Eucharistie ist keine Privatsache unter Freunden, im Club von Gleichgesinnten, wo die sich treffen, die einander sympathisch sind und die zueinander passen. Es geht um etwas viel Tieferes: Wie der Herr sich öffentlich vor den Mauern der Stadt, erhöht auf dem Hügel Golgotha, festnageln ließ und vom Kreuz her mit seinen ausgebreiteten Armen die ganze Welt segnete, so ist die Eucharistie der öffentliche Gottesdienst aller, die der Herr in seine Nähe ruft. In der Feier der hl. Messe verdichtet sich, was Jesus in seinem irdischen Wirken vorgelebt hat: dass Menschen aus unterschiedlichen Sprachen und Strömungen, Interessen und Tendenzen zusammengeführt werden an dem Tisch, den der Herr selbst deckt. Praktisch hieß das in der damals bekannten Welt rund ums Mittelmeer: Die Eucharistie brachte verschiedene Leute zusammen: z.B. die reiche Aristokratin, die sich zu Christus bekehrte, den korinthischen Hafenarbeiter und den Sklaven vom Rand der Gesellschaft, der nach römischem Recht nicht einmal als Mensch, sondern nur als Sache gegolten hat. Das war anfangs revolutionär. Aus den Texten des Neuen Testamentes erfahren wir von den Schwierigkeiten der Gemeinden, diese eucharistische Gemeinschaft, die soziale und kulturelle Grenzen sprengte, zu akzeptieren. Es gab Christen, die sich gegen eine solche offene Kirche sträubten und lieber im eigenen Kreis bleiben wollten. Das ist aber kein eucharistischer Lebensstil. Unser Stehen zum Herrn bedeutet: die Bunkermentalität verlassen und sich öffnen.

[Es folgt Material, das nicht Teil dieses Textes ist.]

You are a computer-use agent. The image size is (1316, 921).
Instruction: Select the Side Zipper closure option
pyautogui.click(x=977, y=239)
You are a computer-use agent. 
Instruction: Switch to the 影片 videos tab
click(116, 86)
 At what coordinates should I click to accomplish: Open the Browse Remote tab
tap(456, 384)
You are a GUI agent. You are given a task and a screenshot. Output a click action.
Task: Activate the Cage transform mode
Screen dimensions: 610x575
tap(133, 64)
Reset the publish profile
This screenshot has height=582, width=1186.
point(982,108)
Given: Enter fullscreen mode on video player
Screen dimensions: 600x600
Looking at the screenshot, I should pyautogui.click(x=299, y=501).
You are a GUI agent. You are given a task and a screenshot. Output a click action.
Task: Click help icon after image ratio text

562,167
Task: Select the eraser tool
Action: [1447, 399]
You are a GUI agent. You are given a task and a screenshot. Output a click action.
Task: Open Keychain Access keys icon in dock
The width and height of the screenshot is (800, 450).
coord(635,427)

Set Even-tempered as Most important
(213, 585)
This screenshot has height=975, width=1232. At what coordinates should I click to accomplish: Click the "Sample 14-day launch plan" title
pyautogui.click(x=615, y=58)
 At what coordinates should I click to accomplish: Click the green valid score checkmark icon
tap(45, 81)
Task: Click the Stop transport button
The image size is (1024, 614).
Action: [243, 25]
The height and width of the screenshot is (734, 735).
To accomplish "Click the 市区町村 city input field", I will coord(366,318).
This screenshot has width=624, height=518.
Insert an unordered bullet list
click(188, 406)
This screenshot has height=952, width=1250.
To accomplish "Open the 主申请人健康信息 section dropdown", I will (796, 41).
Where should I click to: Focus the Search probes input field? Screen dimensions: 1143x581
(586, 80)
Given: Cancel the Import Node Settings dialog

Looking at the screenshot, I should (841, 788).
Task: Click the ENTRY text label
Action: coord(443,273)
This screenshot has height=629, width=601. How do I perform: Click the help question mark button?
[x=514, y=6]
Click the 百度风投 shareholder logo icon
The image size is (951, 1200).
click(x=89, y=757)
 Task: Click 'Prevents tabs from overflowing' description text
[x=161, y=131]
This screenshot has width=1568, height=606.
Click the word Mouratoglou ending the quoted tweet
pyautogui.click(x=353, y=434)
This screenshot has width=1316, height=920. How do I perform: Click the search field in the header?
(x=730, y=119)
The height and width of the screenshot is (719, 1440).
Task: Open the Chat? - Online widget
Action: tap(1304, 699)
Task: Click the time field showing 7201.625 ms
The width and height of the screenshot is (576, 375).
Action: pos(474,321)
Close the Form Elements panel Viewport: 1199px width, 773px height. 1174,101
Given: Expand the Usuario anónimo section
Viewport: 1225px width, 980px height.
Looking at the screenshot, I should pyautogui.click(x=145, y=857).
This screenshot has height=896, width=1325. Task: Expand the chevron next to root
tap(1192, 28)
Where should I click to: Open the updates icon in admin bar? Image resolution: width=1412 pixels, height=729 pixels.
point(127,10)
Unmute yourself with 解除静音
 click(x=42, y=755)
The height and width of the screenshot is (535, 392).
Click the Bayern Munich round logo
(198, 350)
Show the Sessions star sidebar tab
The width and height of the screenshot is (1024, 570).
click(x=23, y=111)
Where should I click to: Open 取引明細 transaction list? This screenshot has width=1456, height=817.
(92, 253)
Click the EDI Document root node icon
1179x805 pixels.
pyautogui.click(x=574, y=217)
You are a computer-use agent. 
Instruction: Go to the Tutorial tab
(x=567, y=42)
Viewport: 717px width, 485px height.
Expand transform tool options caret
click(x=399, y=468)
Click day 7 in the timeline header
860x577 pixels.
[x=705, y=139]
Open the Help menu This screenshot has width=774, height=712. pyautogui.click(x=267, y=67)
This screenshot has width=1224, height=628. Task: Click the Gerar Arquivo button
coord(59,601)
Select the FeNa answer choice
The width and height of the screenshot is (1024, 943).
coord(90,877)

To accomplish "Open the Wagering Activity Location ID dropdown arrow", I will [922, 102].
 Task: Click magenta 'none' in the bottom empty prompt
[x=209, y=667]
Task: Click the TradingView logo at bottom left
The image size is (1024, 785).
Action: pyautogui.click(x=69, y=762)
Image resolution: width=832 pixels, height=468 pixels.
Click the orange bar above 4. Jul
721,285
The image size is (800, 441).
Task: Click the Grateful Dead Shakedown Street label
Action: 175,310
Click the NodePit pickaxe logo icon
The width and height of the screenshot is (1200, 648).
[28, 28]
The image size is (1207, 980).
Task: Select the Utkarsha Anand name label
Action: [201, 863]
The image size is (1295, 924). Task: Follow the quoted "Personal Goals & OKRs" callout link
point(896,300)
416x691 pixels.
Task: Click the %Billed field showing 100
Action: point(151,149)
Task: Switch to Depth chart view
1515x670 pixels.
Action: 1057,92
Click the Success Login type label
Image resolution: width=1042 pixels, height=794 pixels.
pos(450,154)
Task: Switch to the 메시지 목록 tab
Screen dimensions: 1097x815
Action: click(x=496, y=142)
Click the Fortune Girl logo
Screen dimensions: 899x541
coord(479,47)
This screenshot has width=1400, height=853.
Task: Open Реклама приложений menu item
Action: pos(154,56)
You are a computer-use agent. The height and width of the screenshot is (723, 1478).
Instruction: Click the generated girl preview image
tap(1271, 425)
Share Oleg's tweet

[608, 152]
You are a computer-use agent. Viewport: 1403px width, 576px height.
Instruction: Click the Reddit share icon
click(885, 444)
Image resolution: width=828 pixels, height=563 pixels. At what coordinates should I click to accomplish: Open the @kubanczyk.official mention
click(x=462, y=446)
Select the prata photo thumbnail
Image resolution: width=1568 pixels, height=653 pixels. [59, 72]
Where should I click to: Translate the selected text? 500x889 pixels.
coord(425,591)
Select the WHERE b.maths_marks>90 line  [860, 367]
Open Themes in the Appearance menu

Ein aktuelles Beispiel: In den Diskussionen um Diversität und sexuelle Orientierung greifen wir zu kurz, wenn wir im Hinblick auf den Empfang der Kommunion darüber befinden wollen, wer hinzutreten darf und wer nicht. Was Papst Franziskus unermüdlich wiederholt, sollte auch unser Maßstab sein: Schwingen wir uns nicht zum Richter über andere auf! Wir sind keine Türsteher vor dem Festsaal der Eucharistie, wir sind Hochzeitslader für das Mahl, das der Herr allen bereitet, die ehrlich danach hungern. Verweigern wir keinem die Kommunion, der darum bittet!